[START Task material]

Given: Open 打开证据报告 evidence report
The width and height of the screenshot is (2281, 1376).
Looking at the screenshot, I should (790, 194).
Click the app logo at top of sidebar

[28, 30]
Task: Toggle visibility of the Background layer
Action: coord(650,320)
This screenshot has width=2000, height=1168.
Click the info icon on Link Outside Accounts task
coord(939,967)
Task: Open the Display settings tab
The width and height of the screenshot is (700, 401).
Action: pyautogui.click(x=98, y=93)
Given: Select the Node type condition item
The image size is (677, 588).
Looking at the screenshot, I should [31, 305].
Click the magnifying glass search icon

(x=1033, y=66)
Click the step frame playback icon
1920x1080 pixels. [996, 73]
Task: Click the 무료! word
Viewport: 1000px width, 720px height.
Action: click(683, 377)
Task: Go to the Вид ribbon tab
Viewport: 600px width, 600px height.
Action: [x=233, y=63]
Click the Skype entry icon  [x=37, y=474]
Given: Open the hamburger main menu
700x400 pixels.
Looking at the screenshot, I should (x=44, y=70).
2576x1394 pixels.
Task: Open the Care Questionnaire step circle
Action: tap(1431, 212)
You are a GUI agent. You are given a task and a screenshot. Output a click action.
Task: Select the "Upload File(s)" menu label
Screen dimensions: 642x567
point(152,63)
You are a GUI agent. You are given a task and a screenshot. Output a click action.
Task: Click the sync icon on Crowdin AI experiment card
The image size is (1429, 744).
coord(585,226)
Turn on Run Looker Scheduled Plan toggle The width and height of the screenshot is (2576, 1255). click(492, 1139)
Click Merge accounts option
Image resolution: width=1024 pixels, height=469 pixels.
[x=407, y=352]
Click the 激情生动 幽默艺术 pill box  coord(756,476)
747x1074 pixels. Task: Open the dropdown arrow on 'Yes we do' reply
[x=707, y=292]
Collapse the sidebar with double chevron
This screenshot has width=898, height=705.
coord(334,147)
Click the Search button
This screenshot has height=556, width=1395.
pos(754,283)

[END Task material]

* _Task prompt_: Restate the entire listing above, substituting "Window" for every occurrence of "Viewport" and leaving all other text unchanged.

* _Expected output_:
Given: Open 打开证据报告 evidence report
The width and height of the screenshot is (2281, 1376).
Looking at the screenshot, I should (790, 194).
Click the app logo at top of sidebar

[28, 30]
Task: Toggle visibility of the Background layer
Action: coord(650,320)
This screenshot has width=2000, height=1168.
Click the info icon on Link Outside Accounts task
coord(939,967)
Task: Open the Display settings tab
The width and height of the screenshot is (700, 401).
Action: pyautogui.click(x=98, y=93)
Given: Select the Node type condition item
The image size is (677, 588).
Looking at the screenshot, I should [31, 305].
Click the magnifying glass search icon

(x=1033, y=66)
Click the step frame playback icon
1920x1080 pixels. [996, 73]
Task: Click the 무료! word
Window: 1000px width, 720px height.
Action: click(683, 377)
Task: Go to the Вид ribbon tab
Window: 600px width, 600px height.
Action: [x=233, y=63]
Click the Skype entry icon  [x=37, y=474]
Given: Open the hamburger main menu
700x400 pixels.
Looking at the screenshot, I should (x=44, y=70).
2576x1394 pixels.
Task: Open the Care Questionnaire step circle
Action: tap(1431, 212)
You are a GUI agent. You are given a task and a screenshot. Output a click action.
Task: Select the "Upload File(s)" menu label
Screen dimensions: 642x567
point(152,63)
You are a GUI agent. You are given a task and a screenshot. Output a click action.
Task: Click the sync icon on Crowdin AI experiment card
The image size is (1429, 744).
coord(585,226)
Turn on Run Looker Scheduled Plan toggle The width and height of the screenshot is (2576, 1255). click(492, 1139)
Click Merge accounts option
Image resolution: width=1024 pixels, height=469 pixels.
[x=407, y=352]
Click the 激情生动 幽默艺术 pill box  coord(756,476)
747x1074 pixels. Task: Open the dropdown arrow on 'Yes we do' reply
[x=707, y=292]
Collapse the sidebar with double chevron
This screenshot has width=898, height=705.
coord(334,147)
Click the Search button
This screenshot has height=556, width=1395.
pos(754,283)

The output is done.